[Start Supplied records]

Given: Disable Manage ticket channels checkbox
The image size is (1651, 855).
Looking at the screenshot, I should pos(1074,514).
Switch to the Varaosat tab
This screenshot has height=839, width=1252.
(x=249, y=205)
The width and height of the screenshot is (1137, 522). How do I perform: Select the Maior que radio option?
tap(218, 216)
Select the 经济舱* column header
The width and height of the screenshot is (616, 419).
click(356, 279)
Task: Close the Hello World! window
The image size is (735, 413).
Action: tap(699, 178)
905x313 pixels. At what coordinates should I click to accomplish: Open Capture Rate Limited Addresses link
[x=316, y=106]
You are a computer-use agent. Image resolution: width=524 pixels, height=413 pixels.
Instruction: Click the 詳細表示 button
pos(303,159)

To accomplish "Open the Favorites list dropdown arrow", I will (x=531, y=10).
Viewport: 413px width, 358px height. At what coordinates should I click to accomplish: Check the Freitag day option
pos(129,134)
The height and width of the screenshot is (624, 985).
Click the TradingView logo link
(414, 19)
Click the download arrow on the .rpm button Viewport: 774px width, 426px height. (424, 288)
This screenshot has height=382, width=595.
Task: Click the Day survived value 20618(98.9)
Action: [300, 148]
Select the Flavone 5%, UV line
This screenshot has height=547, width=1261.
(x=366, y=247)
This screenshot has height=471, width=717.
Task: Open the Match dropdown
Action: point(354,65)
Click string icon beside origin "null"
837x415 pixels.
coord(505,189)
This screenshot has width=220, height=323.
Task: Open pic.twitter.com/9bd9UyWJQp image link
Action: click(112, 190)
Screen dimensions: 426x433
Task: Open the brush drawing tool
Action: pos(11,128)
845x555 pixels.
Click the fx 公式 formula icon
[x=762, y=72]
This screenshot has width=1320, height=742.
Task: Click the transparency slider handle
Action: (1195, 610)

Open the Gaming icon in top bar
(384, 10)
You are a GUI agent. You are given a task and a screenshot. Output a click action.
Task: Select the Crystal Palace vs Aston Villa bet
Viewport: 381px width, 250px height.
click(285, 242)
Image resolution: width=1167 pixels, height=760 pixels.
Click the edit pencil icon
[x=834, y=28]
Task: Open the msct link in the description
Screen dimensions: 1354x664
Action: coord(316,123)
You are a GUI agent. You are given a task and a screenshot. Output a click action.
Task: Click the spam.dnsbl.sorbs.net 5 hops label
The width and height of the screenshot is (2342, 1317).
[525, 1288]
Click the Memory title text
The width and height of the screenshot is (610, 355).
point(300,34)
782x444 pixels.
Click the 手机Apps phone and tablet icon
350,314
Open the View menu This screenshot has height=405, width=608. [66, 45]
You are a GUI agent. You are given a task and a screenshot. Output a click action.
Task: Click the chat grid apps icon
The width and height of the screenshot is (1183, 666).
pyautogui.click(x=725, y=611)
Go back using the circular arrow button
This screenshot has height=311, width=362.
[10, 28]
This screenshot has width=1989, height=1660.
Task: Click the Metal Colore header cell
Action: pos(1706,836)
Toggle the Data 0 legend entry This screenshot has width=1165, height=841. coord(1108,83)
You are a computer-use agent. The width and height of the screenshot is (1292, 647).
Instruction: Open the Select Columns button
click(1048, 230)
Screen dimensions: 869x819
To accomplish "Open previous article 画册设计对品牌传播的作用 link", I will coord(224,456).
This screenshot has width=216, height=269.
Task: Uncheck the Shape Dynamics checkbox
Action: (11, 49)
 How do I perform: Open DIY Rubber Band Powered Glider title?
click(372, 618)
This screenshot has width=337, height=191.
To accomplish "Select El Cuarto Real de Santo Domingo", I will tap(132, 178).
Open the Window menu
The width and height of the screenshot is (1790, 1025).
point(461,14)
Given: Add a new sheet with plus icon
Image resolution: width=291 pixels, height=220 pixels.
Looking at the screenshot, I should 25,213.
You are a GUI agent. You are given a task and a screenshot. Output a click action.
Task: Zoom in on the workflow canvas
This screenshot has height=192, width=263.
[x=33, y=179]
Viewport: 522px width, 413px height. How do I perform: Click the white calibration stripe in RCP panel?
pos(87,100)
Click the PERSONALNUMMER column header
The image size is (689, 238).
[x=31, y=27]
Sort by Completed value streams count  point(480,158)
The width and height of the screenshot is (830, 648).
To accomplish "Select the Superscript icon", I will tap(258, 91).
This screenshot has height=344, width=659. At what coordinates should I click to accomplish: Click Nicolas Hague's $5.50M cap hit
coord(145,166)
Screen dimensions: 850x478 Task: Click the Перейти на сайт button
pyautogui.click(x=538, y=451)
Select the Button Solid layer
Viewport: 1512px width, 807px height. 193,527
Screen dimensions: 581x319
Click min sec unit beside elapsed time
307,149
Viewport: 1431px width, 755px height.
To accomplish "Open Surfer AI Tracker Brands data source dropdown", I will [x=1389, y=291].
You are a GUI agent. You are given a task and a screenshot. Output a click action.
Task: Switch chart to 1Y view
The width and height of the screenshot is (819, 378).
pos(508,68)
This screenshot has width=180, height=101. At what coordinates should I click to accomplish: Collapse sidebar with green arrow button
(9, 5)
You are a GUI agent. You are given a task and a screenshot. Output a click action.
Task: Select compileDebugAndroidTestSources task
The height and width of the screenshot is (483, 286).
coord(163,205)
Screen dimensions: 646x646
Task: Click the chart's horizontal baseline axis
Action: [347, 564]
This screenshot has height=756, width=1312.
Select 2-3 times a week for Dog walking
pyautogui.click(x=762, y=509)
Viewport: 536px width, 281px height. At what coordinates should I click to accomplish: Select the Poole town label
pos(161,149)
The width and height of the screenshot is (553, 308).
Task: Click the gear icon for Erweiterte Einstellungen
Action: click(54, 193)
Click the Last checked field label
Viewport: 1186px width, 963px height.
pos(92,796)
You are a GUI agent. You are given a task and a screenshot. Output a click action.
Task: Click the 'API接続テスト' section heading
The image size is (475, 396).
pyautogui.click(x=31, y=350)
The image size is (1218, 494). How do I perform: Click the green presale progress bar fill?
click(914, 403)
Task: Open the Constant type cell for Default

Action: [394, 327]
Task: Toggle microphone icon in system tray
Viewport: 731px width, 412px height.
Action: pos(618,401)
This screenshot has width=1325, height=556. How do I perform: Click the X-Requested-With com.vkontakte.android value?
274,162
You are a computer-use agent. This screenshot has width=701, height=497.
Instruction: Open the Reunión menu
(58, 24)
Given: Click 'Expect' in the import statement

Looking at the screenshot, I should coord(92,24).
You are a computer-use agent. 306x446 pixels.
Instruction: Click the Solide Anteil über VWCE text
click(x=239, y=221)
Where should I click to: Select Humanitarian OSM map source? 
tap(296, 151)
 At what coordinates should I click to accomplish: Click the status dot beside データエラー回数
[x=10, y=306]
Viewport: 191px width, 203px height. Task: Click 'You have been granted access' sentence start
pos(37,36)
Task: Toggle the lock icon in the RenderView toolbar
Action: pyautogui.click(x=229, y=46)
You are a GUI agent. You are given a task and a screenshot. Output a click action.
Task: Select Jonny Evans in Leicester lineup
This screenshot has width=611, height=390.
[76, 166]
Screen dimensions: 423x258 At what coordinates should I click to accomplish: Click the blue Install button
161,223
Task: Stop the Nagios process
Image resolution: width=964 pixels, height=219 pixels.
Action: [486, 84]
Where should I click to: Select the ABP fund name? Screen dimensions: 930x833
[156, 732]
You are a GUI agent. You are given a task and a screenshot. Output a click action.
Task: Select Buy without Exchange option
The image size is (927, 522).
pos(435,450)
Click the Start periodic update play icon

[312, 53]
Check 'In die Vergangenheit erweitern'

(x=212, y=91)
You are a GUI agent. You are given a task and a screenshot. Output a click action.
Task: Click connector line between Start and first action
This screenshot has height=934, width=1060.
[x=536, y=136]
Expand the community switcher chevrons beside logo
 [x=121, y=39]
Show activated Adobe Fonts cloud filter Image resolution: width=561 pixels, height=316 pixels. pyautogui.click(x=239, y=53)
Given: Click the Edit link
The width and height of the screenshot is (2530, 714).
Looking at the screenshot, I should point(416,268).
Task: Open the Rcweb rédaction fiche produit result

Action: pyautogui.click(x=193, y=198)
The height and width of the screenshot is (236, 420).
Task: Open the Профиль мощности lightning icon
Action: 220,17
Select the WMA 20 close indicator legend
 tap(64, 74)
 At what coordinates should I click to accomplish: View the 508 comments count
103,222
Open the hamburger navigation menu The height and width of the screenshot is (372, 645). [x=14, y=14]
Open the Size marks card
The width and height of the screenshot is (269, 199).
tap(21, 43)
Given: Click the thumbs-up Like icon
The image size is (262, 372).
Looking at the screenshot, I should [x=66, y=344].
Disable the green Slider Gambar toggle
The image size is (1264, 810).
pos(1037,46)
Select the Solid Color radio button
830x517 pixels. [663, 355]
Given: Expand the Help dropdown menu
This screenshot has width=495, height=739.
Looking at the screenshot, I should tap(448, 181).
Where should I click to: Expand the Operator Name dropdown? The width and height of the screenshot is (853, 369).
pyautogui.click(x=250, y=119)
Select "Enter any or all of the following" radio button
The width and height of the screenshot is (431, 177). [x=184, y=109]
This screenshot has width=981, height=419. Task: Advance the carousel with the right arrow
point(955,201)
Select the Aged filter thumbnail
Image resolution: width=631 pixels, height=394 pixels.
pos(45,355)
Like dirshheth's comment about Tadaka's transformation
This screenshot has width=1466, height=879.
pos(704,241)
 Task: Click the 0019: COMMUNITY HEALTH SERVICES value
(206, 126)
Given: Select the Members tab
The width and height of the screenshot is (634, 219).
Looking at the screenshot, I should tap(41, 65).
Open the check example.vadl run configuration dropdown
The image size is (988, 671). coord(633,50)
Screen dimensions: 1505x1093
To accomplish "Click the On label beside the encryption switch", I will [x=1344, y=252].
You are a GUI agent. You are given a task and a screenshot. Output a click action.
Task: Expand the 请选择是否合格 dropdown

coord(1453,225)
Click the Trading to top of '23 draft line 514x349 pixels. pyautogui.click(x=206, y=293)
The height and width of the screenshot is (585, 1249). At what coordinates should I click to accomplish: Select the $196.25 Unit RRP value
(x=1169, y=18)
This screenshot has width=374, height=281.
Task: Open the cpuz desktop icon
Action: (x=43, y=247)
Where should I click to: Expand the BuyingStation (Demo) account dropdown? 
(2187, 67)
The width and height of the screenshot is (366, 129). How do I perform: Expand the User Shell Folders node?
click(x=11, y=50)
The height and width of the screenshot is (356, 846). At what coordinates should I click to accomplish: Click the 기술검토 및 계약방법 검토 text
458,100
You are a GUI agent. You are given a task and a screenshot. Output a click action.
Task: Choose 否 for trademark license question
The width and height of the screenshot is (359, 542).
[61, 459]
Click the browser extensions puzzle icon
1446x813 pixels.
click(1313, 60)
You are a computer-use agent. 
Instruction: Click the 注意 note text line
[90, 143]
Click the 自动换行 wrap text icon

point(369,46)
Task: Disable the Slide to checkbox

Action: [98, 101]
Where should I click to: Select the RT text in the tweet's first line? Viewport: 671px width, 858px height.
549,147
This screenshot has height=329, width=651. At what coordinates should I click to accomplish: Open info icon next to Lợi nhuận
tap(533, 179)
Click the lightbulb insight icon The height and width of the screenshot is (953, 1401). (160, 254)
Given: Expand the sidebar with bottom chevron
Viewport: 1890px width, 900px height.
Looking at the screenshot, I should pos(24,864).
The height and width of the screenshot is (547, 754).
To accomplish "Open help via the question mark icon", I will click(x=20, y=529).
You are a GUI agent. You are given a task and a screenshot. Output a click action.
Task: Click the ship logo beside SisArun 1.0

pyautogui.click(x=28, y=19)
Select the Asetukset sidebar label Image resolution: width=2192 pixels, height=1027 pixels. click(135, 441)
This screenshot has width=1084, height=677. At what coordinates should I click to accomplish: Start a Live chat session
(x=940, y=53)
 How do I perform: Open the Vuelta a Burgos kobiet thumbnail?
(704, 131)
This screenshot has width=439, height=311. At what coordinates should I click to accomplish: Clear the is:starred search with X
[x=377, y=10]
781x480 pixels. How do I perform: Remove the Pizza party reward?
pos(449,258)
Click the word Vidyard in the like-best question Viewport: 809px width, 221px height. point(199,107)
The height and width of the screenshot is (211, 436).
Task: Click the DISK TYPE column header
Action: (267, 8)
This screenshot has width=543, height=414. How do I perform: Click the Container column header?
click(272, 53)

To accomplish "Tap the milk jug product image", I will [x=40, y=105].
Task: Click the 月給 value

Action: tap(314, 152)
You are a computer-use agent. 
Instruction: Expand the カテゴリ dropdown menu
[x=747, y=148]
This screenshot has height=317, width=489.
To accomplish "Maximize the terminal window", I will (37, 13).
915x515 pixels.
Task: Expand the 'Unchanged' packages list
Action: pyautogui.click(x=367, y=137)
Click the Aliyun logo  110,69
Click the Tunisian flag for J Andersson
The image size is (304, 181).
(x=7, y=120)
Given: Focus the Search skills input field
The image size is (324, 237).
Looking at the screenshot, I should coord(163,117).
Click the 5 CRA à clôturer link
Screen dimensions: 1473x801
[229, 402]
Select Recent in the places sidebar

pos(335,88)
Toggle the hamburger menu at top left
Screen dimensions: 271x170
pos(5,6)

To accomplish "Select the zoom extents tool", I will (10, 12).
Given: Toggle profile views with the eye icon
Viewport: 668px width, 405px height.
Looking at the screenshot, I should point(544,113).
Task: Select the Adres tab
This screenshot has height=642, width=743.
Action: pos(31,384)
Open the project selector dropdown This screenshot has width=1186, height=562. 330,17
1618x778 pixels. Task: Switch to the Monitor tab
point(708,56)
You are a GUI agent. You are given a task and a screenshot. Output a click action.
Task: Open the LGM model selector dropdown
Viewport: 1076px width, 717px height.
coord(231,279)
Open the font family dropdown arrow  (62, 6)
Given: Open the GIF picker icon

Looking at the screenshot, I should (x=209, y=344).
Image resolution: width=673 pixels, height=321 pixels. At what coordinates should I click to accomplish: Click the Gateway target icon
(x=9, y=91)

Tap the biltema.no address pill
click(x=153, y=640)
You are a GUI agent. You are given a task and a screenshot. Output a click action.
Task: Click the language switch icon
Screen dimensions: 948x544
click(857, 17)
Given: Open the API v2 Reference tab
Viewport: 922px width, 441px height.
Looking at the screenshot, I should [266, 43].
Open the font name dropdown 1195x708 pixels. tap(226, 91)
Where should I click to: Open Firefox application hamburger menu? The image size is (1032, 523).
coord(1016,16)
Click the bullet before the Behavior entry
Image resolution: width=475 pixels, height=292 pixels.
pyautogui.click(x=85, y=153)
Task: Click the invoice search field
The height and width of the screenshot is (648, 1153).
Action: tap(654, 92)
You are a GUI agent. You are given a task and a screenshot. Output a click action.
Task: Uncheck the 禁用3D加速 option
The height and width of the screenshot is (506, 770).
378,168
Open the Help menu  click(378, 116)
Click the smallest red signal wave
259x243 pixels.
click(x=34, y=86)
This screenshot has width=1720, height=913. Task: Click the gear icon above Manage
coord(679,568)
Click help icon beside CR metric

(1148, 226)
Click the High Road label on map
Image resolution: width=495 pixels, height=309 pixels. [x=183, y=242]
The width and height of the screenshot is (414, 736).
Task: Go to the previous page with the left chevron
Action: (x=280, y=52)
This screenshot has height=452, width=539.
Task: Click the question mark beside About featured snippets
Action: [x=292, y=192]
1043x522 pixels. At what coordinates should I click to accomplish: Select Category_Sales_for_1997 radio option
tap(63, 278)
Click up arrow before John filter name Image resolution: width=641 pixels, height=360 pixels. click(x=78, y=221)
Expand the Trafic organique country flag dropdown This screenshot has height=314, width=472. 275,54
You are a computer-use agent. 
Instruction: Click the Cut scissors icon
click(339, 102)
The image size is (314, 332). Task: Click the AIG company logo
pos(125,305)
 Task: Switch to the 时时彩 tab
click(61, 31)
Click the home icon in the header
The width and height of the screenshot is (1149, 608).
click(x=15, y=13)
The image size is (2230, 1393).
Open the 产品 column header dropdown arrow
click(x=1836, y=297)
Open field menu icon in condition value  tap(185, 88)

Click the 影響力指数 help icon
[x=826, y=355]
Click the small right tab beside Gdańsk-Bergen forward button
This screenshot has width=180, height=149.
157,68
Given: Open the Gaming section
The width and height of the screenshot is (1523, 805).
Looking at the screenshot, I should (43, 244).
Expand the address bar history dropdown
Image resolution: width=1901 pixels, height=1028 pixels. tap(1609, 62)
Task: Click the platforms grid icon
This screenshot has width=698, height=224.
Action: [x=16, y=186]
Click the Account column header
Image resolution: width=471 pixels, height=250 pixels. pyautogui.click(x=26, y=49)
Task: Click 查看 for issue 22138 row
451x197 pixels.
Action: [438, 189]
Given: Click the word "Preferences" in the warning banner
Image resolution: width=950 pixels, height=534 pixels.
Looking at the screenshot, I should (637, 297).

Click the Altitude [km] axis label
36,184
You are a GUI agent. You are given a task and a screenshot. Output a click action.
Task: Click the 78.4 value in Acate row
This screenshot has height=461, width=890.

[End Supplied records]

Exercise aim: Reproduce the records verbatim, everything from the line containing "This screenshot has width=543, height=414." down to the line containing "Looking at the screenshot, I should coord(163,117).", both of those lines included.

Written response:
This screenshot has width=543, height=414. How do I perform: Click the Container column header?
click(272, 53)

To accomplish "Tap the milk jug product image", I will [x=40, y=105].
Task: Click the 月給 value

Action: tap(314, 152)
You are a computer-use agent. 
Instruction: Expand the カテゴリ dropdown menu
[x=747, y=148]
This screenshot has height=317, width=489.
To accomplish "Maximize the terminal window", I will (37, 13).
915x515 pixels.
Task: Expand the 'Unchanged' packages list
Action: pyautogui.click(x=367, y=137)
Click the Aliyun logo  110,69
Click the Tunisian flag for J Andersson
The image size is (304, 181).
(x=7, y=120)
Given: Focus the Search skills input field
The image size is (324, 237).
Looking at the screenshot, I should coord(163,117).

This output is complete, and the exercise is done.